Nun sollte man meinen, dass es ein Milliardenkonzern wie Samsung nicht nötig hat, Blogger unter Druck zu setzen – zumal dessen Geräte qualitativ ja eigentlich für sich zu sprechen. Doch weit gefehlt: Nach der Ankunft in Berlin wurde den indischen Schreiberlingen ein NDA (Non Disclosure agreement) angeboten, das ihnen zwar ermöglichte, die neuen Devices früher zu sehen, aber nicht darüber zu schreiben. Das ist zunächst einmal nicht ungewöhnlich. Zudem sollten sie aber an einer Aktion teilnehmen, bei der vor Berliner Sehenswürdigkeiten im Stile von „Where the hell is Matt“ getanzt werden sollte. Bis hierhin wäre das aus Sicht der Blogger noch vertretbar gewesen.
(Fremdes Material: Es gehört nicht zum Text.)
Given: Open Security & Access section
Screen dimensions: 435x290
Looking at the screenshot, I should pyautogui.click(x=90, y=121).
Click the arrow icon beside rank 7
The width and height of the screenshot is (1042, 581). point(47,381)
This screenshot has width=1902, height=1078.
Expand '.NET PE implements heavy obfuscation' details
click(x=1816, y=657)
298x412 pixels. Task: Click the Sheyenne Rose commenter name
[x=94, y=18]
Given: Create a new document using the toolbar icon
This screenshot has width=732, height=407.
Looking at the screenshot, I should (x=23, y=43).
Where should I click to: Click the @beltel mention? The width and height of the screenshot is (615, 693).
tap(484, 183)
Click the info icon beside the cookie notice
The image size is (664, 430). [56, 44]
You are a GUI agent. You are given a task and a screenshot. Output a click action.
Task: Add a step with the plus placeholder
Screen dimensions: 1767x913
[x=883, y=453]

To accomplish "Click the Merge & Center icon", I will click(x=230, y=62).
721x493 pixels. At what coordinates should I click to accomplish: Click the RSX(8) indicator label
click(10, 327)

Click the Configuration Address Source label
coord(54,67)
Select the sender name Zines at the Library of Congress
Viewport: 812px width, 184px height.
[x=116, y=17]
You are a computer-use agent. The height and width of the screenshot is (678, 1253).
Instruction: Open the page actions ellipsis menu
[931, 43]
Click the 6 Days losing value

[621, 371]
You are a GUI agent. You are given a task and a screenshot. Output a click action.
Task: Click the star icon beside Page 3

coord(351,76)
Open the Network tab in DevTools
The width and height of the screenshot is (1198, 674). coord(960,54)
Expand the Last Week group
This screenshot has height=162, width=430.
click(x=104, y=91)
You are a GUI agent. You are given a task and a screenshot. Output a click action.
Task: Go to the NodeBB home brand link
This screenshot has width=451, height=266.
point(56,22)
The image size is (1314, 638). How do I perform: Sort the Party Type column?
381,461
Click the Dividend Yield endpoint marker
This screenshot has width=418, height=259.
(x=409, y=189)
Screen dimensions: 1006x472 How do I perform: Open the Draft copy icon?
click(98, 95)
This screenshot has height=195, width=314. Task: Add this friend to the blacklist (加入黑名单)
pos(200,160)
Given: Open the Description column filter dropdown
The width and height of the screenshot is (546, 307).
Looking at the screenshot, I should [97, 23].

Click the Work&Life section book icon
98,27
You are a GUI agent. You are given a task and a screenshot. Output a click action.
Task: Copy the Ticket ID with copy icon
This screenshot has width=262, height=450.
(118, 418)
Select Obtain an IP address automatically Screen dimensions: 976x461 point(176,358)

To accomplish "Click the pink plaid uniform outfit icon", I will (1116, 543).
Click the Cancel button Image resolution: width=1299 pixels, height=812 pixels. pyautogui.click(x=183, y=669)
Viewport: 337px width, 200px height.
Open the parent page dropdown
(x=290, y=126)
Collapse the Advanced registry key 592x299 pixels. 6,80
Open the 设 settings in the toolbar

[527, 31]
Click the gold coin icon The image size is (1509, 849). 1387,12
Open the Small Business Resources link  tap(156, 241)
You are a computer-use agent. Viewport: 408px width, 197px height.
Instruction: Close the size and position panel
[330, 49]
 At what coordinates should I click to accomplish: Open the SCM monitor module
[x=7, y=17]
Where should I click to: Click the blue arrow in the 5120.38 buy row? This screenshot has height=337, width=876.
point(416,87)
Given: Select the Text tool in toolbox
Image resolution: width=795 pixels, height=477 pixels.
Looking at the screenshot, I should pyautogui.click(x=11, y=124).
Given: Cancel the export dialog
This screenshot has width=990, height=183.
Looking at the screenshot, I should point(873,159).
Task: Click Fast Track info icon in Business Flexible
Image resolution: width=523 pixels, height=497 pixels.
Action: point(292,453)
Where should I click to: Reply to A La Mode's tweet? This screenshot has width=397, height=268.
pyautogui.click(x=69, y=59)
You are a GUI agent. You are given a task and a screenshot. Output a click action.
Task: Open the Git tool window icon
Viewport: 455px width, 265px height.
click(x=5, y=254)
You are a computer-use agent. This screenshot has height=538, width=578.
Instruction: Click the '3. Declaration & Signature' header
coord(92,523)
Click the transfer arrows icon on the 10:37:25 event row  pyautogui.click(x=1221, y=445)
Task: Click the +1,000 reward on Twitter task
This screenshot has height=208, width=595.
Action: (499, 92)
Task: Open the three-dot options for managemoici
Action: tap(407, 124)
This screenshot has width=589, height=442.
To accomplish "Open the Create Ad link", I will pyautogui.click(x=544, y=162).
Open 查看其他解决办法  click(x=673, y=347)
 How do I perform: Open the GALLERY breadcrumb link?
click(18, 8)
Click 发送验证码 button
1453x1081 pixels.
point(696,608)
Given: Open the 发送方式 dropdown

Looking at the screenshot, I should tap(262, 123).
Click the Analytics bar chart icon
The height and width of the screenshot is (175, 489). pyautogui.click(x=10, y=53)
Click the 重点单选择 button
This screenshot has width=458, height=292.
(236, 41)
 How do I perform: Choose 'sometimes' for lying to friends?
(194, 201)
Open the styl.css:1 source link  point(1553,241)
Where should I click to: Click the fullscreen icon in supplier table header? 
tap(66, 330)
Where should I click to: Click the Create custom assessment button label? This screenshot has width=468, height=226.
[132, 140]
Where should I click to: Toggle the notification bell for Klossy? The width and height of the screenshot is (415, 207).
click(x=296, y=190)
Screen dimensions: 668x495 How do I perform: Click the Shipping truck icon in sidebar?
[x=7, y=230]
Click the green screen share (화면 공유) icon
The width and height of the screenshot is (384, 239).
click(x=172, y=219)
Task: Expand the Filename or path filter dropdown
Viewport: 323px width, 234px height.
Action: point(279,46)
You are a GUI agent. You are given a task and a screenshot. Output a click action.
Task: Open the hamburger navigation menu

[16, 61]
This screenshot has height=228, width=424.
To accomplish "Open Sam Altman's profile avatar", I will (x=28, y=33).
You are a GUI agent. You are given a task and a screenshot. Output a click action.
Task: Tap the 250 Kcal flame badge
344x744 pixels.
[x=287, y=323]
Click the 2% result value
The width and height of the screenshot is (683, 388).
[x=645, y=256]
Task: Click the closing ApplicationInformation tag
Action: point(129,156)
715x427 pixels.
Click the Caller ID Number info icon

Bei der Ankunft im Hotel wurde den Bloggern dann jedoch nahegelegt, dass sie sich in Samsung-Kluft werfen und die IFA-Tage am Samsung-Stand verbringen sollten, um die neuen Geräte Journalisten zu präsentieren – im Prinzip nicht unterscheidbar von regulären Samsung-Mitarbeitern. Verständlich, dass die Blogger – Clinton Jeff von Unleash the Phones und ein Kollege, der nicht genannt werden möchte – protestierten. Schließlich waren sie davon ausgegangen, dass Samsung sie nicht als Mitarbeiter angeheuert hatte, sondern sie in ihrer journalistischen Funktion unterstützen wollte.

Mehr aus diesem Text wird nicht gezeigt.